Looks like you guys up north are gonna get a taste of it next!
Al


----------



## gmc2003 (Sep 15, 2018)

I hear there are allot of power lines down. Be careful around any water. 

Chris


----------



## johnmeyer (Sep 15, 2018)

SonnyE said:


> Two of my Cousins, and their families, were wiped out by Katrina when it rolled into Mississippi.
> Even the slab was gone from their homes.
> My cousin Vic, when they could go back, actually stepped on a body covered in the mud.
> No body wanna be that body...
> ...


A good friend is an international first responder and went to Bay St. Louis, MS two days after Katrina hit. He had me help him with a presentation he wanted to give, complete with pictures. New Orleans would have been fine if the levees had held, but from what I saw in Mississippi, nothing could have withstood the wind and storm surge that hit in Bay St. Louis.
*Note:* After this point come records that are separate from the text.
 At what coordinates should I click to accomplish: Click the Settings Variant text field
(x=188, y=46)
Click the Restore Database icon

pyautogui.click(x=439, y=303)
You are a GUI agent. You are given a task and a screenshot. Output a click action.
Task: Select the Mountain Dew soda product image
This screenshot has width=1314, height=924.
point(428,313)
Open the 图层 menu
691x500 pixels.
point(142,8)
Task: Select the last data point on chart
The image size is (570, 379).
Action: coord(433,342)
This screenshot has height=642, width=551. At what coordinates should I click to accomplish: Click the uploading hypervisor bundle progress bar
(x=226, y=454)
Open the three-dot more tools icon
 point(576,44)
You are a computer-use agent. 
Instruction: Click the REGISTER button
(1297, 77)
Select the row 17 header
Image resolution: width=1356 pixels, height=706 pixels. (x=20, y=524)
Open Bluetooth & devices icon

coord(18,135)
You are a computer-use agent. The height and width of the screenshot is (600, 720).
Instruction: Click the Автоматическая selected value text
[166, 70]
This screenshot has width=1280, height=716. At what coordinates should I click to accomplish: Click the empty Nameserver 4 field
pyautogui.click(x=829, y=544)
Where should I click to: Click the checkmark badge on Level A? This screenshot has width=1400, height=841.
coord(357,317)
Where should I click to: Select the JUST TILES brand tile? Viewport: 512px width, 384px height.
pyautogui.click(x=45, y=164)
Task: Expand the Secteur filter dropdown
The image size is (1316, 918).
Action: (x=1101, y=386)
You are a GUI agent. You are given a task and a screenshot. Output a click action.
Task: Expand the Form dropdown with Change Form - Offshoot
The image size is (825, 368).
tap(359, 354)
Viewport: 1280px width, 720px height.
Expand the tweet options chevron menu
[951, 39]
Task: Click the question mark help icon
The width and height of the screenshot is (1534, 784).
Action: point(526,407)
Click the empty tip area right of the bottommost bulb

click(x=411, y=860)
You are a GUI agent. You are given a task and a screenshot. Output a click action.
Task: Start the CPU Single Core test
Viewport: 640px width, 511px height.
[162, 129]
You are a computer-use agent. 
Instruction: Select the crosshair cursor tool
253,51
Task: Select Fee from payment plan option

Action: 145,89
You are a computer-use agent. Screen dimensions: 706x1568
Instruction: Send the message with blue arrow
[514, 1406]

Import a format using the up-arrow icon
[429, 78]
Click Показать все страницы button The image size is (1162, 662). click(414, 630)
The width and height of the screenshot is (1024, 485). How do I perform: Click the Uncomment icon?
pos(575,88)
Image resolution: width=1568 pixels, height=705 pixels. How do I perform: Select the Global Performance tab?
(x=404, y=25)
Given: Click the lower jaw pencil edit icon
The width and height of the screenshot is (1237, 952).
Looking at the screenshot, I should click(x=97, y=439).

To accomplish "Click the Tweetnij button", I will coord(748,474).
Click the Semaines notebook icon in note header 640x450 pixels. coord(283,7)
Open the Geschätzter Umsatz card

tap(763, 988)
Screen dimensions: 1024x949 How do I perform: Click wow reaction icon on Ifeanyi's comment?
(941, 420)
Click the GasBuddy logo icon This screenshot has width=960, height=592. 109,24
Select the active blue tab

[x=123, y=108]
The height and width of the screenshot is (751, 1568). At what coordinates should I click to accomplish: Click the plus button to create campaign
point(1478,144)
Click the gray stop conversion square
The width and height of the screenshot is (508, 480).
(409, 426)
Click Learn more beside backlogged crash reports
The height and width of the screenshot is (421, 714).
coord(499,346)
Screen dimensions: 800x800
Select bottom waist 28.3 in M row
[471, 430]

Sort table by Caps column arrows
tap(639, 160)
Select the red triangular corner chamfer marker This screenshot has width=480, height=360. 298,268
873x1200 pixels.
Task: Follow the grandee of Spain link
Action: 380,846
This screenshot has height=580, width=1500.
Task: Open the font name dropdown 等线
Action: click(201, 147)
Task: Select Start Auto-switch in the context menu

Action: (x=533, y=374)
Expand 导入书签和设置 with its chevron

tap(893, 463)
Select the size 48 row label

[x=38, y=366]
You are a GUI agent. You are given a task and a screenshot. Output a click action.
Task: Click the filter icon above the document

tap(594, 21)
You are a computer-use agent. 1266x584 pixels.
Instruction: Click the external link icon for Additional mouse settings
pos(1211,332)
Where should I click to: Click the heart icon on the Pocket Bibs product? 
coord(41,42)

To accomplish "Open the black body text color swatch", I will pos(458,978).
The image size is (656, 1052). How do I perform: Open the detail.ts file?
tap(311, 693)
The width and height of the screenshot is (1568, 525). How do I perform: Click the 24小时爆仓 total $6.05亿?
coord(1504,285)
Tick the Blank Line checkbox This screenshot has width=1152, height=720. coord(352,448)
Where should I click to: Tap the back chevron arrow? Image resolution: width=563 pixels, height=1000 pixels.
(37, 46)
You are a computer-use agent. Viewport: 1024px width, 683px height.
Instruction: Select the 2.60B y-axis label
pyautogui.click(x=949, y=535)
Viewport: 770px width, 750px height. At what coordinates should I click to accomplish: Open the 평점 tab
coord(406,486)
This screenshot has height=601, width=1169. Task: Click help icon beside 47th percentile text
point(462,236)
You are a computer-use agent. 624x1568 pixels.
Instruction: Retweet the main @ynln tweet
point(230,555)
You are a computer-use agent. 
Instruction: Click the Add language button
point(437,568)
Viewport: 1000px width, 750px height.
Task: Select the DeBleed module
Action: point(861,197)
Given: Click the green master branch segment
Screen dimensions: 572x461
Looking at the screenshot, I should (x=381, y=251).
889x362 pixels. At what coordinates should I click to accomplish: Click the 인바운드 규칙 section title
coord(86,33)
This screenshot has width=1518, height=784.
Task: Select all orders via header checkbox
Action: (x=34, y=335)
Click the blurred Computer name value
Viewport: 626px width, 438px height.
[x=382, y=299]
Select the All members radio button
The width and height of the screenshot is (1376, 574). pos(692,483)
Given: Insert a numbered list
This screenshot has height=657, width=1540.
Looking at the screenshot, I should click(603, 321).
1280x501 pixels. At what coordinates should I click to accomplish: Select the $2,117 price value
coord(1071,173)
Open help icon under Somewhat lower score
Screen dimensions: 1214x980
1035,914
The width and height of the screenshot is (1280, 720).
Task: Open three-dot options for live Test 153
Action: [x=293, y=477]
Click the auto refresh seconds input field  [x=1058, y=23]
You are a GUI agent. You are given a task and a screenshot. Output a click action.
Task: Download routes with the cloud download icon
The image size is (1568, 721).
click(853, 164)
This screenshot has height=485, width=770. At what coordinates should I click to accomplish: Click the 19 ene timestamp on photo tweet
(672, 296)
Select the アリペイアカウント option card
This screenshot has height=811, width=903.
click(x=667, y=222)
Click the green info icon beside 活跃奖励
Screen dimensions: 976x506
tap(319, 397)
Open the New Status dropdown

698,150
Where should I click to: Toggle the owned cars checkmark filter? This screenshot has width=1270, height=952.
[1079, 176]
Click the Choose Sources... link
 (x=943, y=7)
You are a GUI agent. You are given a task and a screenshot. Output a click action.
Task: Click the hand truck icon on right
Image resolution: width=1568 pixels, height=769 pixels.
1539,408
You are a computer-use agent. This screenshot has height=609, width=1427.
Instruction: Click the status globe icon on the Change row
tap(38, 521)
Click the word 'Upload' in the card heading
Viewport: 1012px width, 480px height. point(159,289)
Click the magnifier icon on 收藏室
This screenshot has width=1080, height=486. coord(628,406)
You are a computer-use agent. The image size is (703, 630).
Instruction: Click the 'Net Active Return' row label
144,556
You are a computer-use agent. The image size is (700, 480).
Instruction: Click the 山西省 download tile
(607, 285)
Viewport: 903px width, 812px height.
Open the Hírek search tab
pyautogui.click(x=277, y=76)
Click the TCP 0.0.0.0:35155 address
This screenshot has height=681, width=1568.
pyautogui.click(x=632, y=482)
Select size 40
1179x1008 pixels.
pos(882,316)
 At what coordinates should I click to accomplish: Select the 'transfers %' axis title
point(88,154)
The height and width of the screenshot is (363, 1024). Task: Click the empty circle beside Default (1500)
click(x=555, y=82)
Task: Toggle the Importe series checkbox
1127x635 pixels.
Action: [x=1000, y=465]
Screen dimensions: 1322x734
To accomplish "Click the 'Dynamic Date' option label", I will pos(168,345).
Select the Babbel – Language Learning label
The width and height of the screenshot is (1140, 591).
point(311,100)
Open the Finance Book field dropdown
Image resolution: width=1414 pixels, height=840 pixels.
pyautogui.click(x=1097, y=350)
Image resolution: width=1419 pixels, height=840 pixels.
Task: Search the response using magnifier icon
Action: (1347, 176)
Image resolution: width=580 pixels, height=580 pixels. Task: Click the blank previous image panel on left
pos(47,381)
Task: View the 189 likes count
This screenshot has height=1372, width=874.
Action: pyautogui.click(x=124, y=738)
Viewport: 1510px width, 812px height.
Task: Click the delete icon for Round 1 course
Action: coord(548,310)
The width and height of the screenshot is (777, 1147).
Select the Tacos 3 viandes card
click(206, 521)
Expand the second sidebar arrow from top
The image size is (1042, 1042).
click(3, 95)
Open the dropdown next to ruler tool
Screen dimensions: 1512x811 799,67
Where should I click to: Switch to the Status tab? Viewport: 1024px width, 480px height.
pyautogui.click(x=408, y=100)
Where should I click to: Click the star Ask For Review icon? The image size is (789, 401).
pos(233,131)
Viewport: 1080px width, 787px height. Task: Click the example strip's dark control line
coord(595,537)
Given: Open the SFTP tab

So thankful neither of those things were a problem with this one, but the rain is unbelievable. I have a niece whose house in NC is six blocks from the coast where it came ashore, and the house is perfectly intact, but the water is unreal. It is going to be worse inland, when those rains hit the mountains and come down as flash floods. This ain't over yet.


----------



## zippy12 (Sep 15, 2018)

hurricane food


----------



## chilerelleno (Sep 15, 2018)

As bad as it is... Everyone in Florence's path is or should be counting their small blessings that she steadily weakened from a Cat4 to a Cat1 at landfall.
The rain/flooding and Cat1 wind damage is bad enough as is.
Mother Nature can be a real .....
Prayers for the dead/injured and dispossessed.
And doing  180° reversal, I wish they'd actually go back to shooting the damned looters.

I was inside Ivan's eye wall, sideswiped HARD by Katrina and a few others thankfully smaller.
Two roofing jobs, siding on the house, fences, all my Water Oaks, power losses for over a week.
BTDT.


----------